OP, we have received reports about the source of this post. Reviewing it, there is a good bit of libertarian and what could be considered pro-Russian propaganda elsewhere on the site, to the point it could be fairly considered an opinion blog pushing an agenda. The headline also deviates from the original source reporting. Other mods may ultimately take this down, but in the meantime please consider substituting the original article upon which this (opinion) piece was based:

https://archive.li/QmPGT

[–] circularfish 14 points 1 year ago

The Right: Political violence committed in the name of Islam is “terrorism” and all Muslims bear collective responsibility for stopping it.

Also the Right: Political violence committed in the name of white supremacy can only be attributed to mental illness. Don’t you dare hurt the feelings of white folks by suggesting their grievance-based political movements are to blame.

[–] circularfish 15 points 1 year ago

We have all heard the “never wrestle a pig” adage. This is the pig picking a fight. It is a deliberate attempt to muddy the waters and politicize the concept of justice. The proper response - both rhetorically and ethically, is to say “show me the evidence under penalty of perjury in a court of law and we will be the first to hold Biden, or anyone else, accountable.”

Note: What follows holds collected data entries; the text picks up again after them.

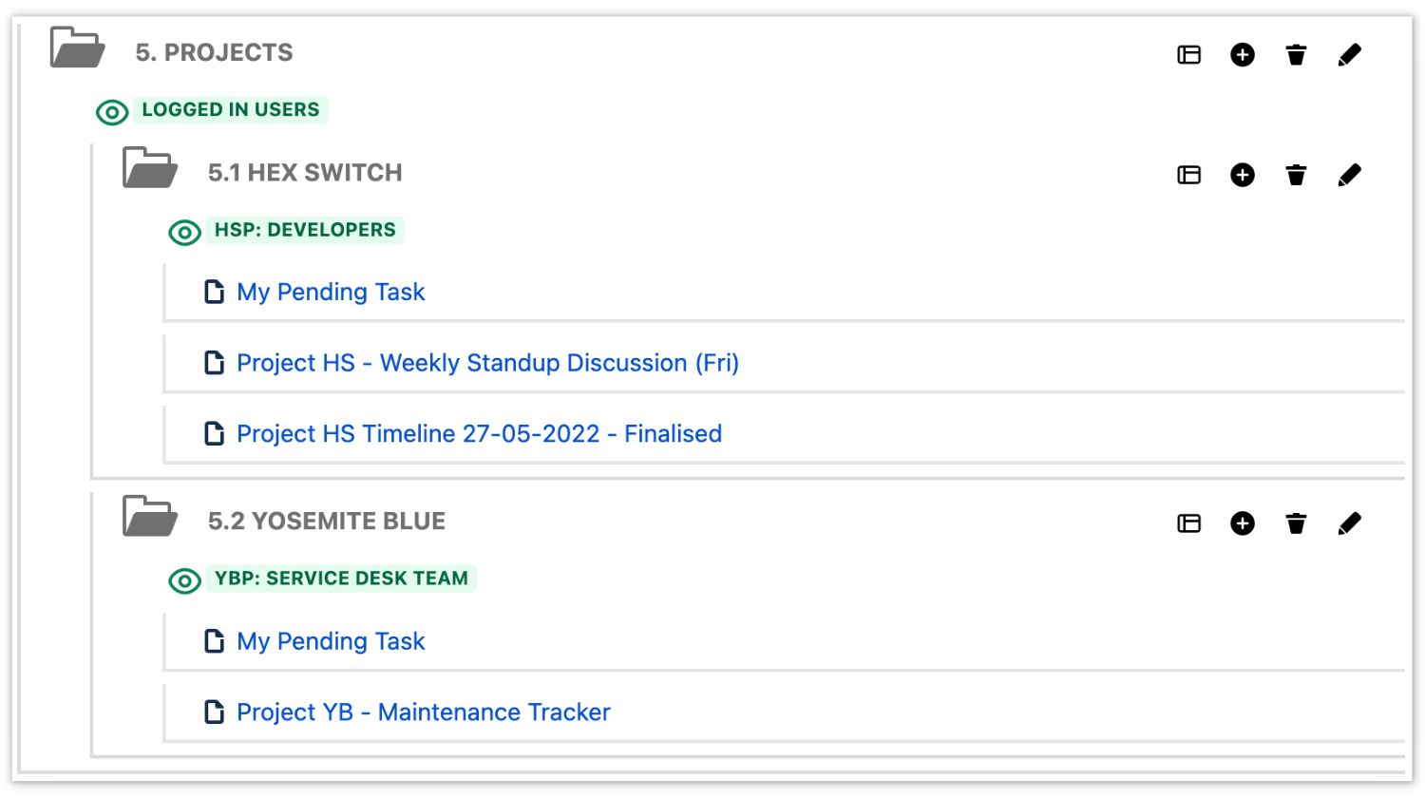Edit the 5. PROJECTS folder via pencil icon

click(x=1350, y=54)
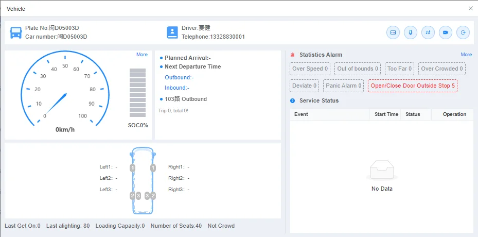
Task: Open the route track icon
Action: coord(428,32)
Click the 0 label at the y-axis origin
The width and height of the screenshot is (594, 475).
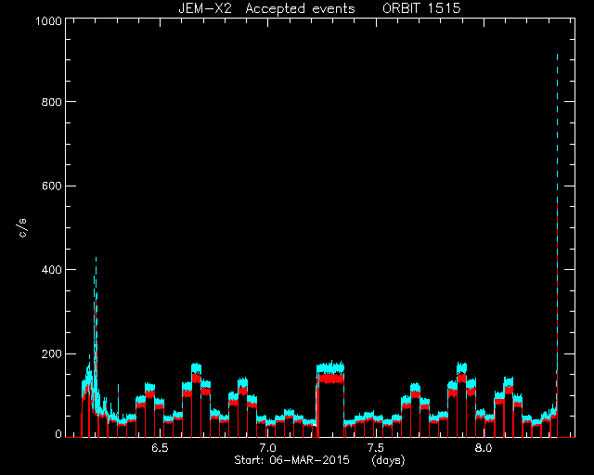(x=58, y=433)
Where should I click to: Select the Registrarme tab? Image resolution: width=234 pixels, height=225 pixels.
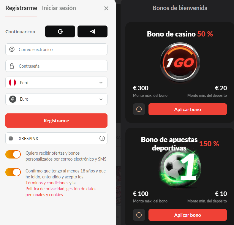[21, 8]
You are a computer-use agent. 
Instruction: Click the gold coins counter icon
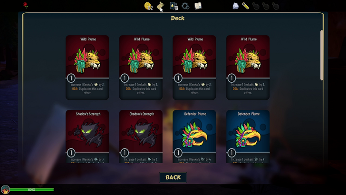point(148,6)
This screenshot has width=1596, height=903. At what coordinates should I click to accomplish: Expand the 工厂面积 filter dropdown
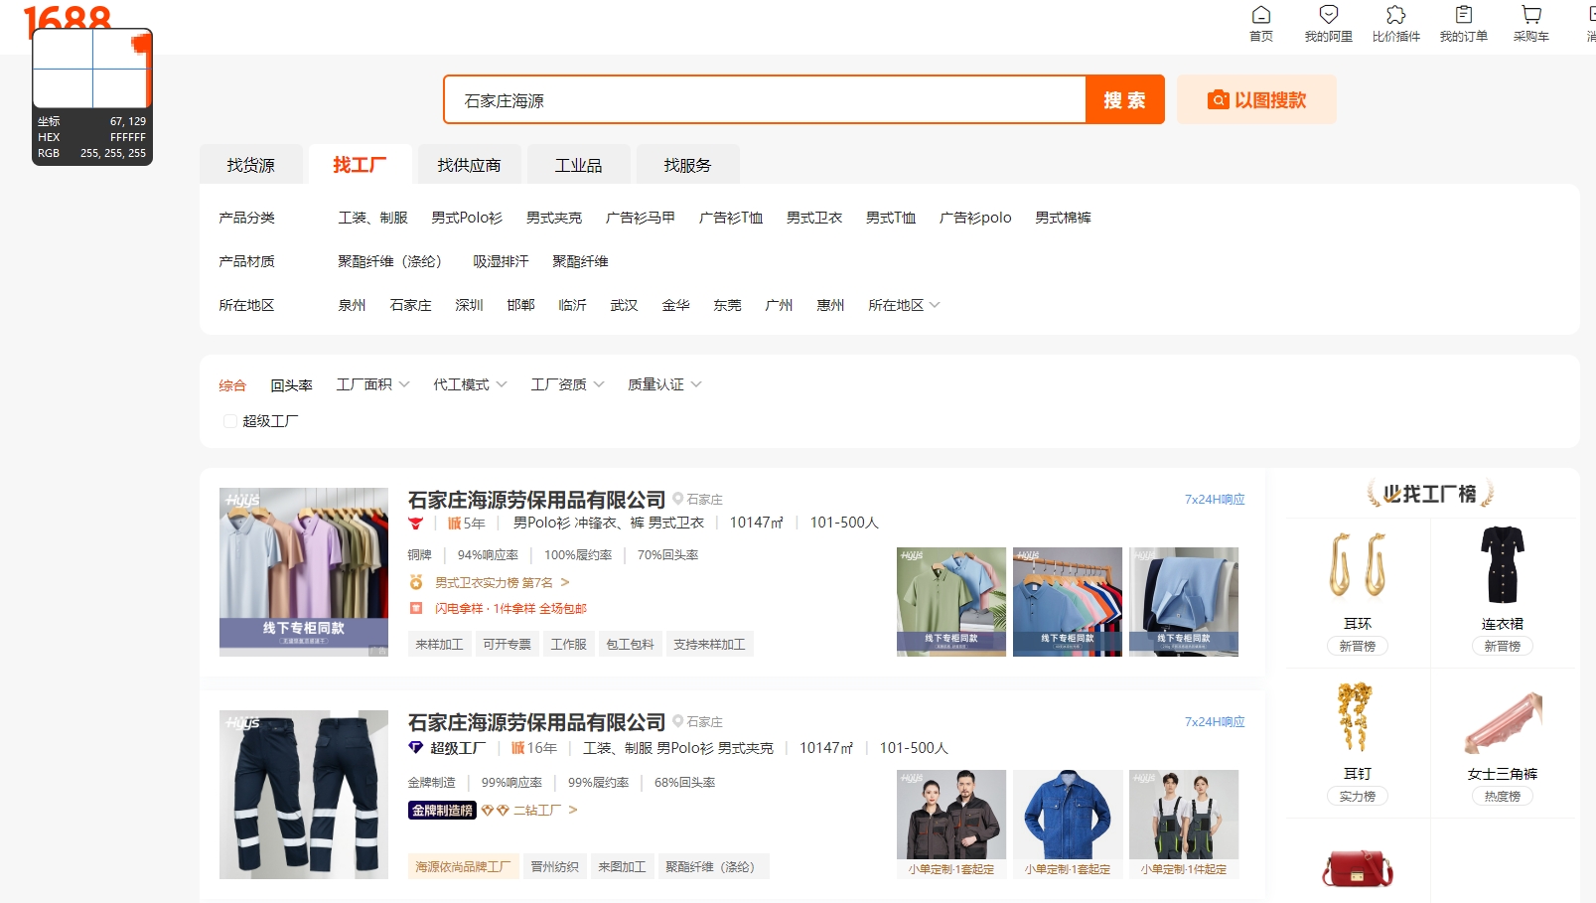click(x=372, y=384)
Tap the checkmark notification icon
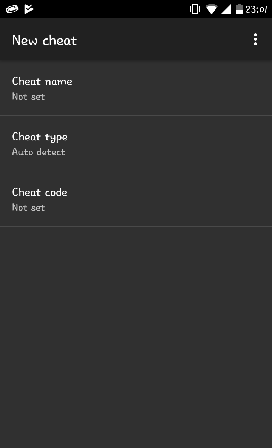Image resolution: width=272 pixels, height=448 pixels. [x=29, y=9]
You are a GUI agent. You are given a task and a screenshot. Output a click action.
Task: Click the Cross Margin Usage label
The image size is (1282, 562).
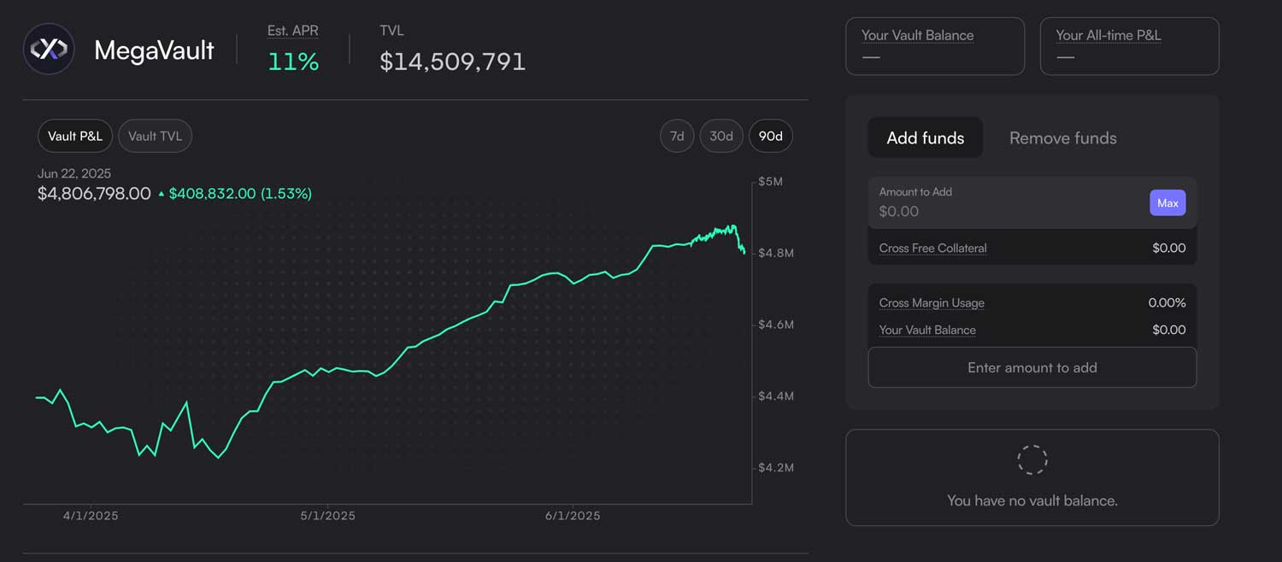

[–] circularfish 21 points 1 year ago* (last edited 1 year ago) (1 children)

West is right in the quote above. Progressives have every right to advocate and agitate through the primaries and beyond. Arguments about electoral unity in the face of creeping fascism definitely have their place, but it is way too soon to be making them. (Edit: in other words, take a wider view and save that messaging for the general election).

Primary season is where the edges of a coalition have a chance to pull the party back from the center. West probably can’t win, but his voice and others like it are keeping the Overton window from drifting ever rightward. You don’t have to agree with everything he says to appreciate that he is out there.

[–] circularfish 4 points 1 year ago

Gentle reminder that this is the nice Lemmy instance.

This is a good article and the point is well made that there is a lot of troubling colonial history that the story told in the film does not include. The point has also been made that the movie is a biopic about one individual and that wasn’t the story it was trying to tell.

Feel free to explore those issues, as there are some inherently political concerns involved, but please do so without the ad hominem. If “you this” or “you that” starts creeping back into the discussion, we’ll be forced to lock the thread.

[–] circularfish 10 points 1 year ago

Giving off some serious 1930’s mob boss vibes with this one.